Today in the pressFriday 29 August 2014 09.34
PHARMA FIRM IN TALKS WITH IDA ABOUT INVESTMENT - West Pharmaceutical Services, a $3 billion New York Stock Exchange-listed pharmaceutical firm, is in talks with the IDA about making an investment of hundreds of millions in the southeast creating hundreds of new jobs, according to The Irish Times.
The talks are understood to be at an advanced stage and initially West Pharma is understood to be looking at investing a figure in the region of €100 million in the southeast.
However, the scale of the 45 acre site would give West Pharma the ability to rapidly ramp up its investment by up to tenfold over a period of years as the rapidly growing multinational’s needs expand.
According to industry sources, talks have been going on for some months about investment in the project on a green-field site on Knockhouse, Old Kilmeaden Road, Waterford.
The investment would be a major win for the southeast, which has been working hard to become an alternative to Cork as a hub for pharmaceutical and biopharmaceutical investment in Ireland.
BALLYMORE RETURNS TO PROFIT, READY TO LEAVE NAMA – The Irish Independent repots that Sean Mulryan's Ballymore Group is back in profit for the first time since the crash.
The Irish construction group is now on course to exit NAMA by the end of the financial year with its loans paid off in full.
The group has repaid €1bn to NAMA and other lenders since the downturn and is back building in Ireland after focusing on London during the crash at home.
The group generated a profit after interest and tax in the year to the end of March of €43.2m - its first profit since 2008, according to the latest set of accounts.
That was primarily driven by a 73% increase in turnover.
"Ballymore has come through a very difficult period in our 35 year history.

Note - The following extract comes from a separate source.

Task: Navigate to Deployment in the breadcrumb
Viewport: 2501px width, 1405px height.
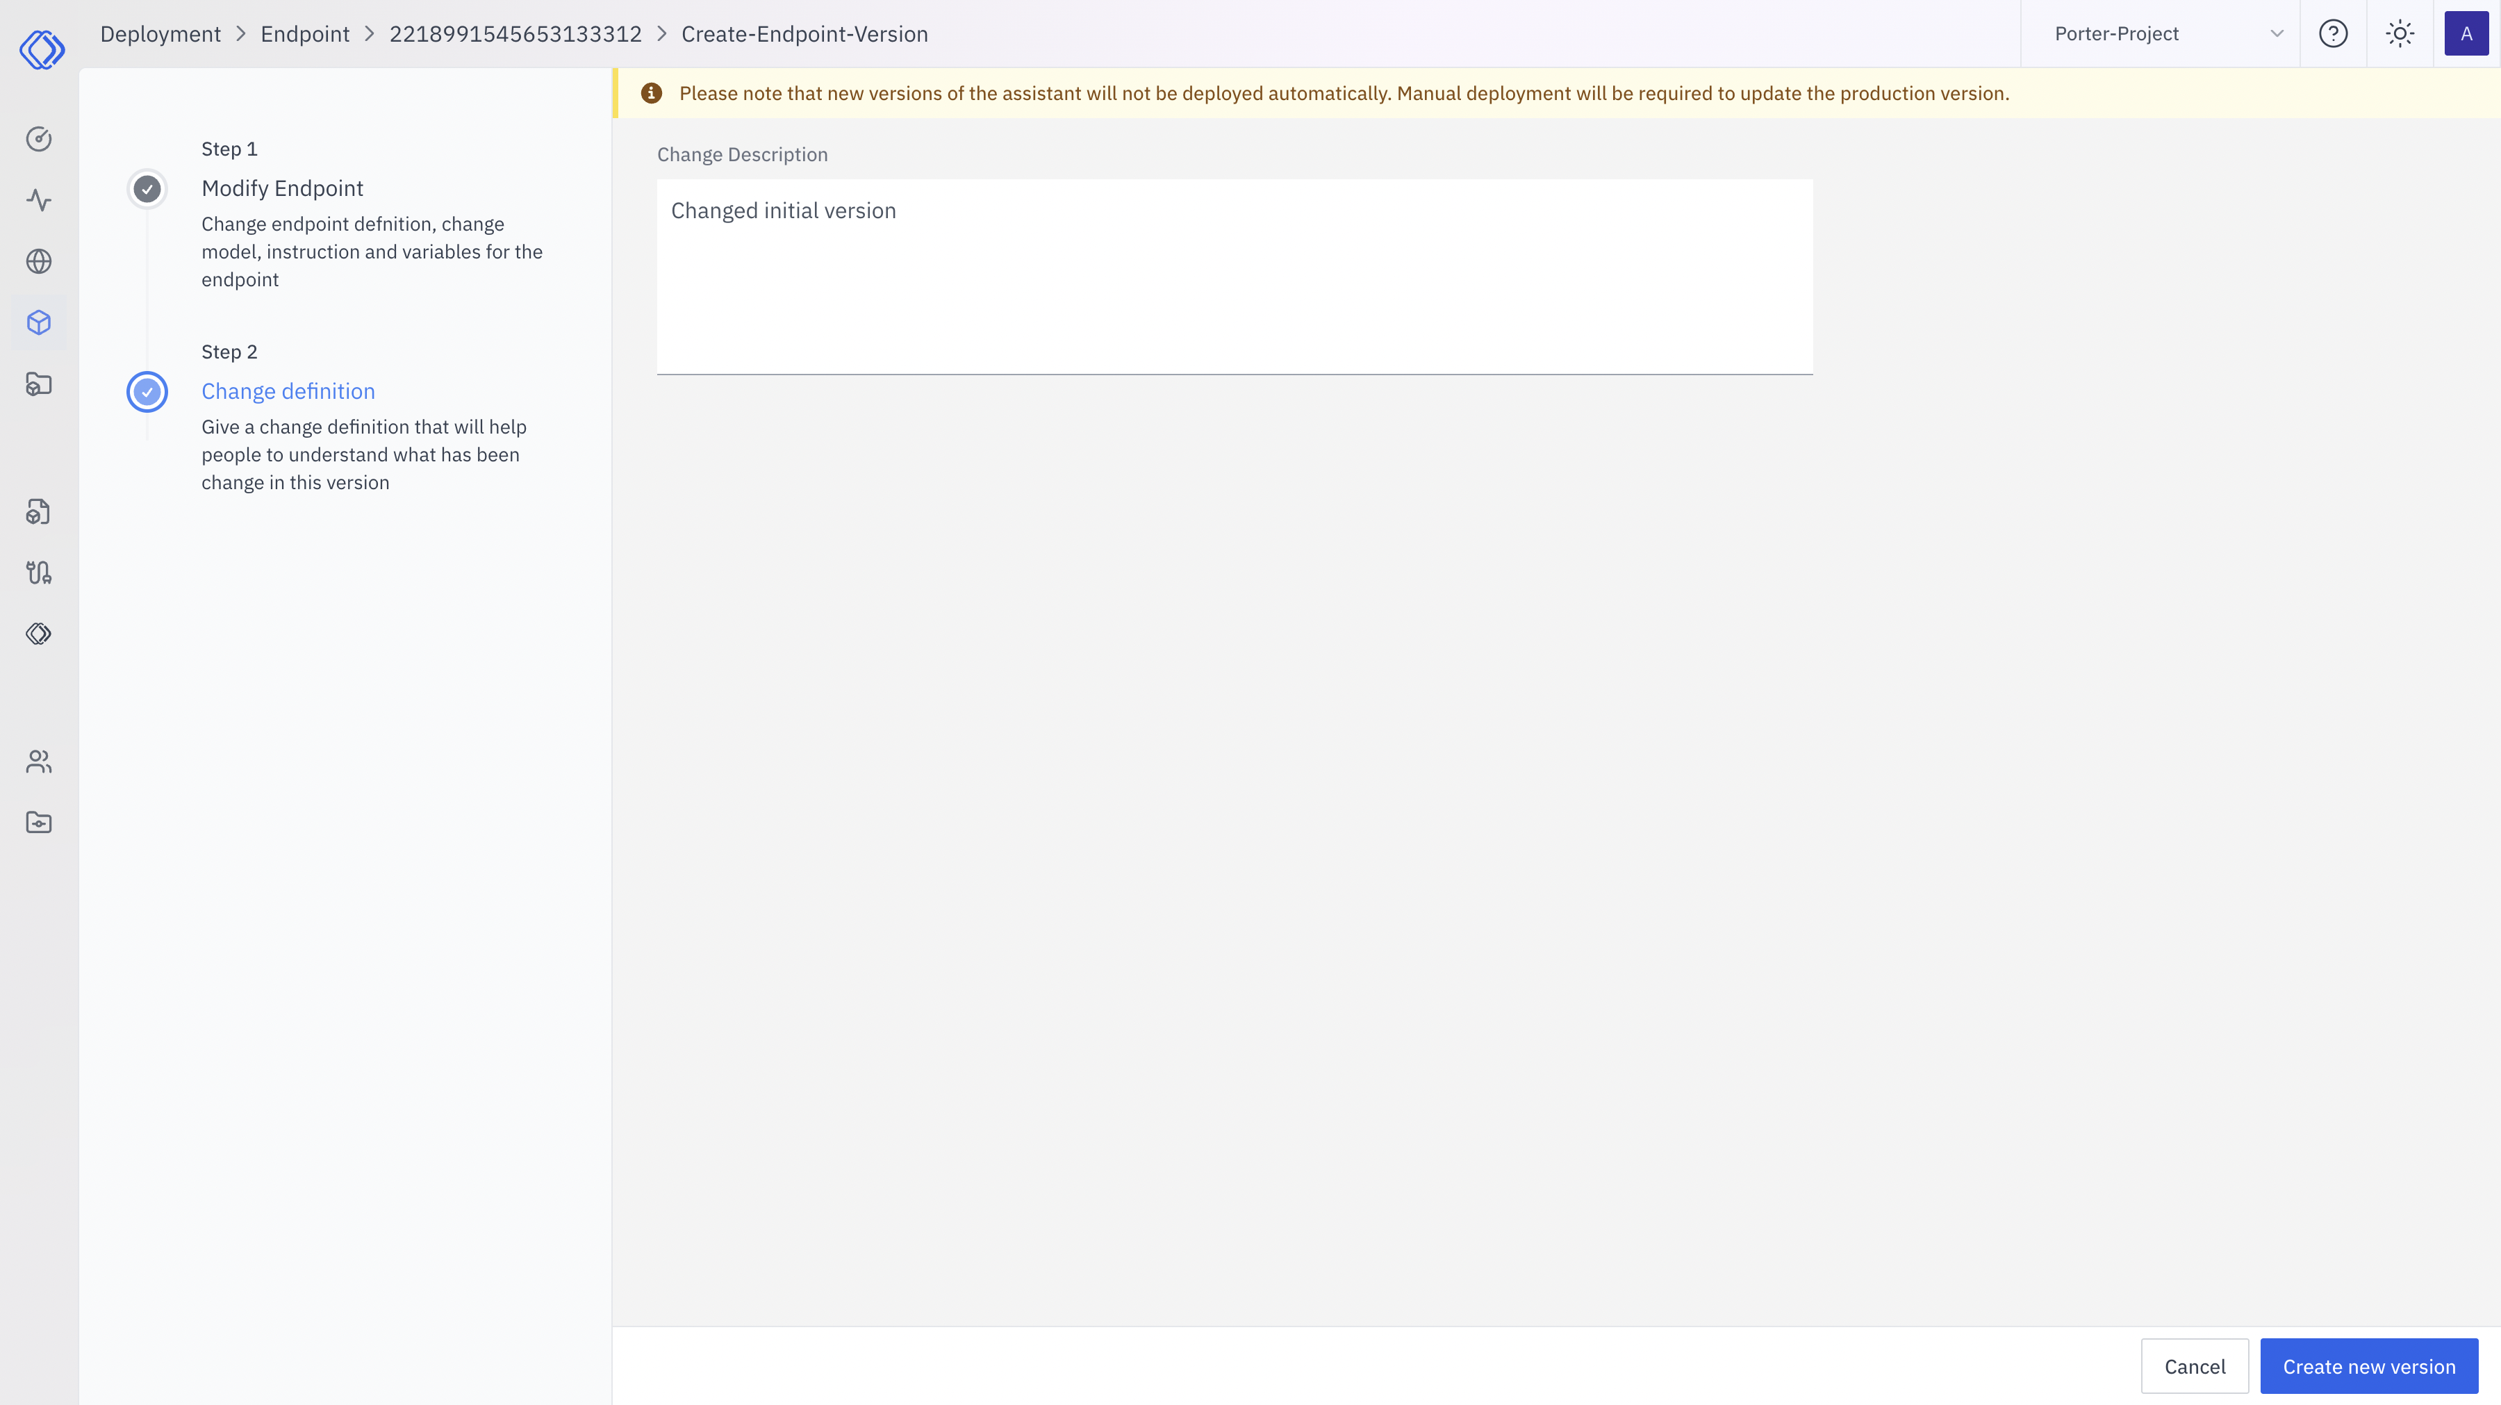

It is a cyclical business. However, the last downturn was no ordinary trading cycle. Ballymore restructured immediately and implemented a business plan in conjunction with NAMA and our other financial institutions such as Ulster Bank," Paul Keogh, Ballymore's chief operating officer, told the Irish Independent.
He said the business is on course to have fully paid off its debts, including to taxpayers through NAMA, by the end of the current financial year.
SICON ANTICIPATING RISE IN ACTIVITY - Irish construction group, Sicon is anticipating this year will see its activity levels increase by 10%, with the recovery in the UK building market driving that growth, according to The Irish Examiner.
The business — which acts as the holding company for the Sisk group’s construction assets — yesterday published its latest annual accounts, showing a second consecutive year of profitability in 2013.
In 2011, the company had posted a near €154m pre-tax loss on the back of the high-profile failure of its Polish road building projects.
No further losses will arise from the Polish operations and it is still pursuing monies it believes it is owed through legal processes. If successful, these payments will be recognised in future years’ accounts.
Yesterday’s accounts showed that Sicon saw a 216% jump in operating profits — to €7.9m — in 2013; with net debt falling from €20.8m to just over €15m.
However, turnover from continuing operations fell from €852m to €774.4m and pre-tax profits fell by nearly 90% from €14m to €1.5m. The pre-tax fall was largely due to a number of exceptional items incurred during the year, including a one-off non-cash write-down of €9m on the sale of its Stone Developments subsidiary.